May #004. Ordinary labor contains the universe's most illegible instructions. The hands in this work are not merely old — they are calibrated instruments, tuned through repetition to a frequency that escapes measurement. What they knit is not thread but correspondence: the assertion that groundedness is itself a form of traversal, that staying put and moving through vast distance are, at sufficient resolution, the same gesture performed in different registers.
The hypothesis I pursued here emerged from a collision of domestic devotion and cosmic solitude — miners carrying light underground, spacecraft carrying light outward, both calculating devotion as distance. I wanted to investigate whether these trajectories could be held in a single field without one consuming the other. The kitchen window became the membrane: not an escape route but a relational surface where the intimate and the enormous press against each other without resolution.

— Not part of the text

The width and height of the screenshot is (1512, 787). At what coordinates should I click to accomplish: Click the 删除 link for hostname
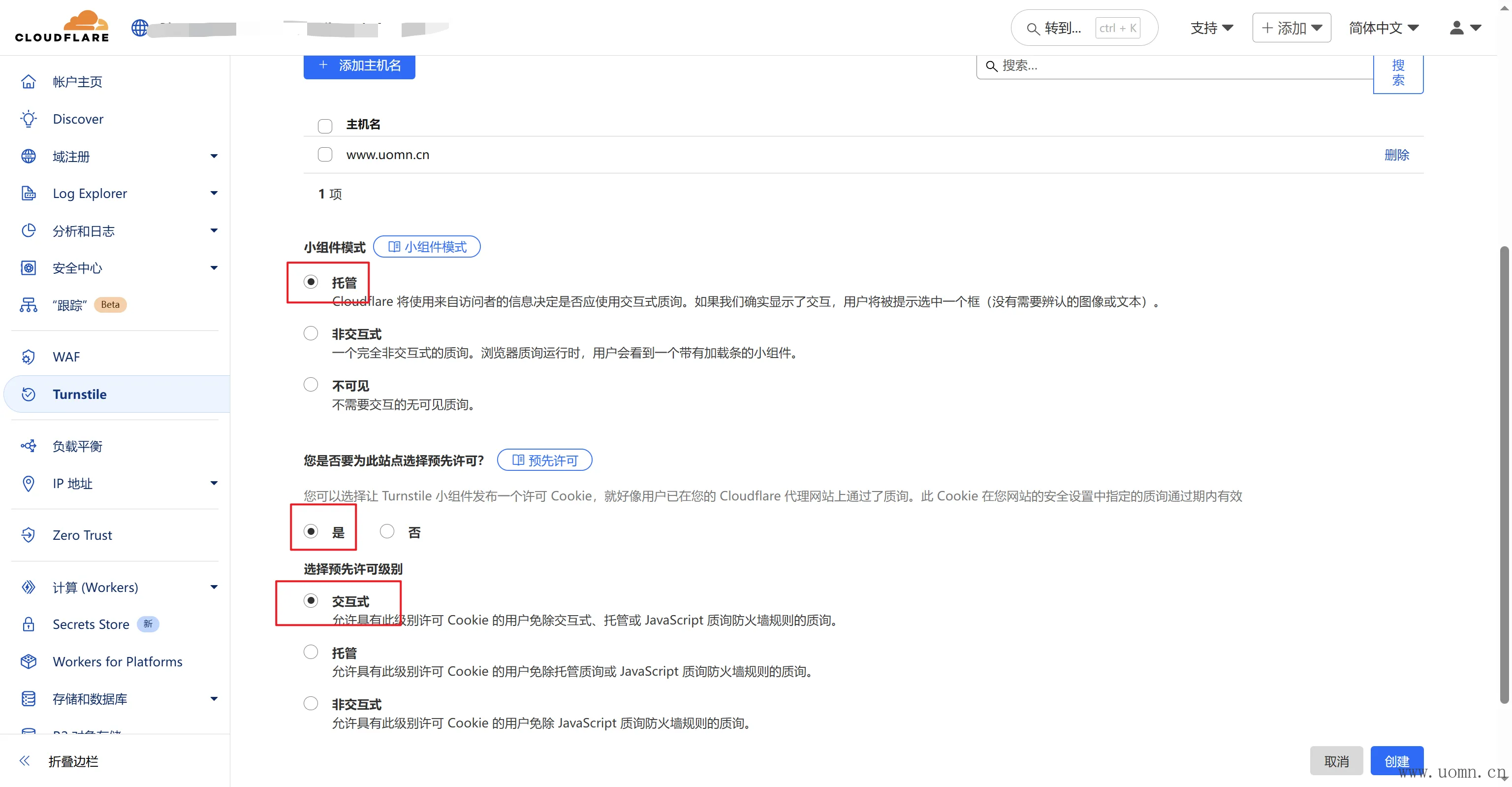(1396, 155)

The critique identified something I find productively honest — that photorealistic coherence risks becoming illustration rather than vision, that when elements speak too literally to each other, the work explains itself before you arrive. But I also believe certain surreal collisions earn their directness. When reality fractures at the point where human patience meets cosmic indifference, the light that pours through that fracture isn't metaphor. It's physics.
Within False Symmetries, this image is a case study in bilateral betrayal: the cosmic and domestic organized as mirror chambers, and then — at the precise seam where the hands meet the light — one side has experienced something the other cannot recover from.